Corporations face a 26.5% tax rate and a 16.6% tax on foreign income under a bill passed Wednesday by the House Ways and Means Committee.
The bill is the first in a series of steps to raise some $2.1 trillion over 10 years to help lower taxes on middle-income households and pay for Biden administration legislative priorities, which are proceeding through Congress on separate tracks.
The bill is pared back from what the administration proposed but would still represent a major increase that CFOs would have to incorporate into their tax planning should it pass.
Although much of the bill’s focus is on the individual side of the tax code — it would raise the top rate to 39.6% and add a separate bracket for households earning $5 million or more, among other things — the bill’s corporate provisions are substantial.
Rate hike
First is the increase in the top corporate rate to 26.5%, from 21% today. The rate is lower than the 28% sought by the administration but higher than the 25% under discussion in the Senate. The rate applies to companies reporting $5 million in income and up; for small companies, those with less than $400,000 in income, the rate would drop to 18%, and for companies earning between $400,000 and $5 million, the rate would stay at 21%.
The bill would tax income generated outside the United States in several ways, starting with a cut in the deduction for global intangible low-tax income (GILTI), which would create a 16.6% tax on foreign income, up from 10.5%, when calculated against the 26.5% corporate rate. The deduction for foreign-derived intangible income (FDII) would be cut as well.
There would be two other impacts on GILTI. The exemption for a 10% return on the average adjusted basis of foreign tangible property would drop to 5%, and GILTI would be calculated on a country-by-country basis, which is intended to prevent companies from offsetting GILTI amounts between high-tax and low-tax countries.
Investment, operational decisions
Other changes could impact companies’ business decisions. Capitalization and acquisition deals, for example, could be impacted by changes to carried interest rates. The bill would raise the threshold for when general partners in private equity funds could get their income taxed at the 20% capital gains rate rather than the marginal tax rate on regular income, which can be as high as 37%. The bill would extend the holding period before the capital gains rate kicks in, potentially impacting PE firms’ decisions on timing and duration of investments.
The bill also includes $80 billion for stepped-up tax-law enforcement, which would enable the IRS to increase audits and deploy new technology to spot problems. That could force companies to beef up their tax staff and devote more resources to compliance.

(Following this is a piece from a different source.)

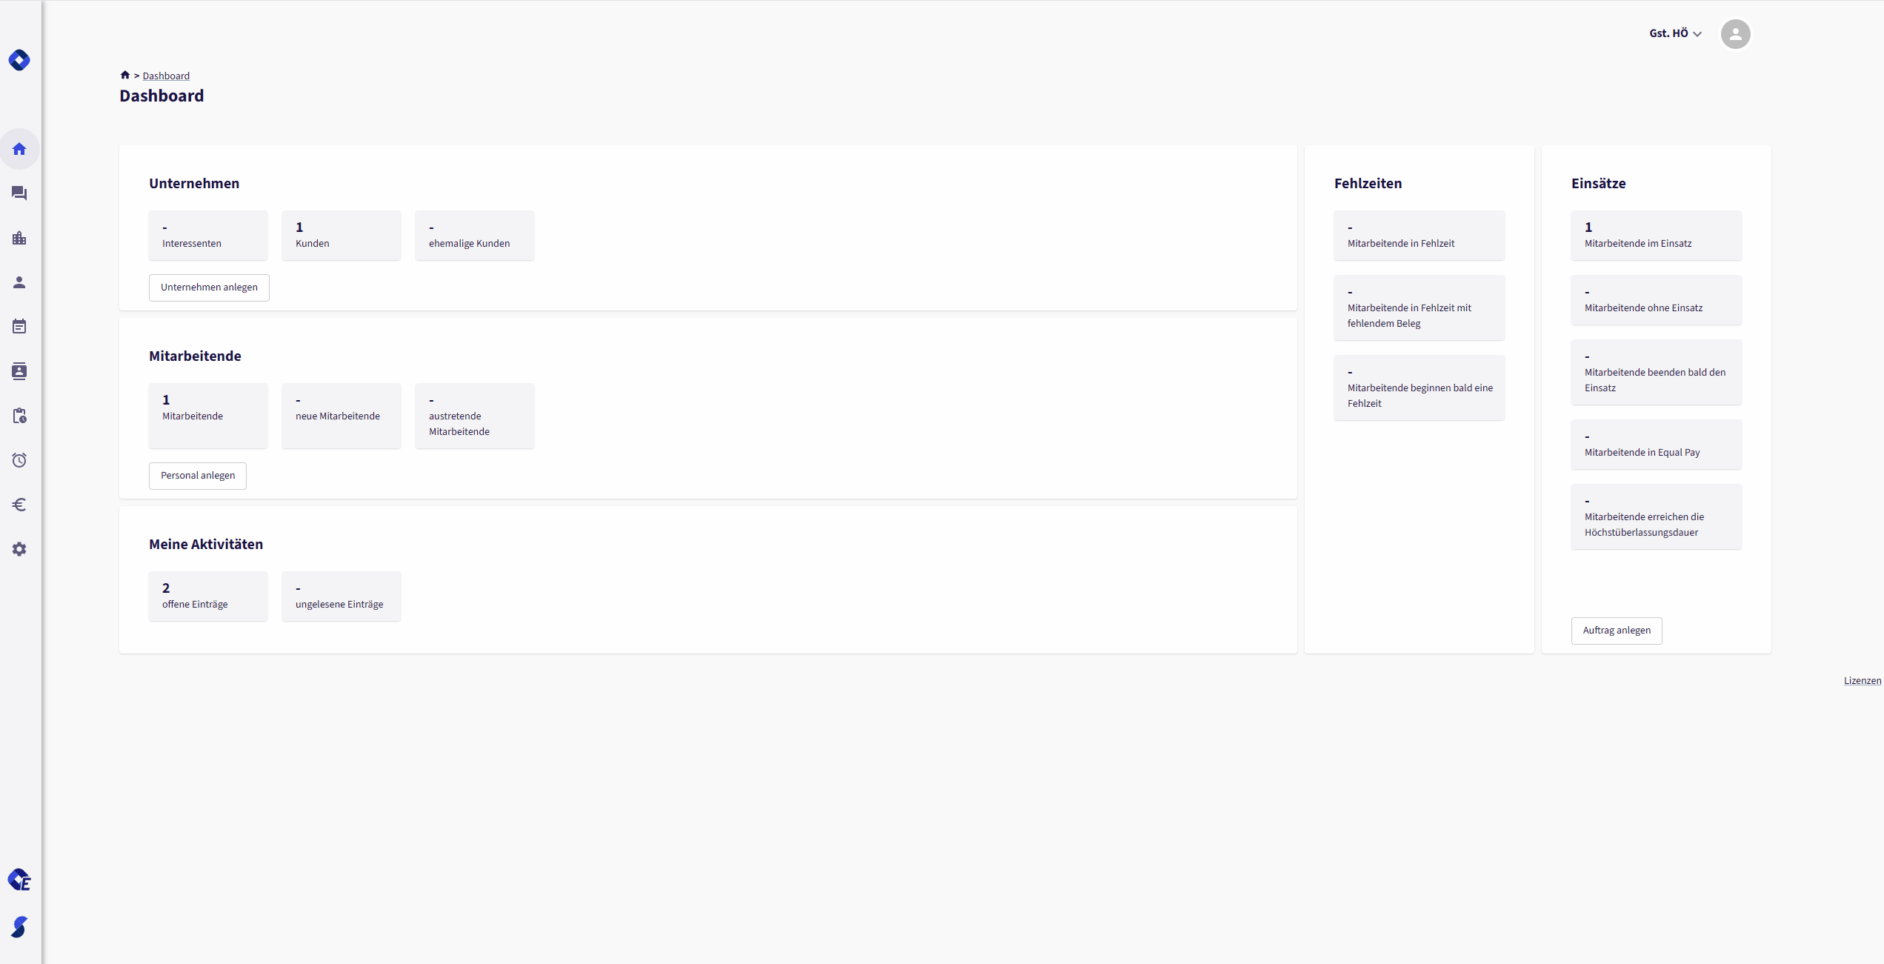The height and width of the screenshot is (964, 1884).
Task: Open the alarm clock sidebar icon
Action: (x=19, y=460)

Absent from the bill is anything like the 2% excise tax on stock buybacks that has been introduced in the Senate, but that provision could end up in the final bill if it’s needed to win Senate backing.
That provision is intended to encourage companies to plow more of their cash into productive investment like new facilities, wage increases and research rather than in stock repurchases, which benefit stockholders by reducing dilution and increasing share value. CFOs have pointed to supply chain constraints and other macroeconomic issues standing in the way of more capital expenditures as one of the reasons for share buybacks, so the tax could complicate companies’ cash plans.
Next steps
The Ways & Means bill faces a number of hurdles to passage. It moved out of the committee with no Republican votes and one Democratic defector, suggesting little room for maneuver in the full House. It then must be reconciled with whatever comes out of the Senate. In addition to the lower corporate tax rate and the 2% excise tax on stock buybacks, the Senate bill could be more scaled back to accommodate the chamber’s fiscally conservative Democrats, including Joe Manchin (W.Va.) and Kyrsten Sinema (Ariz.).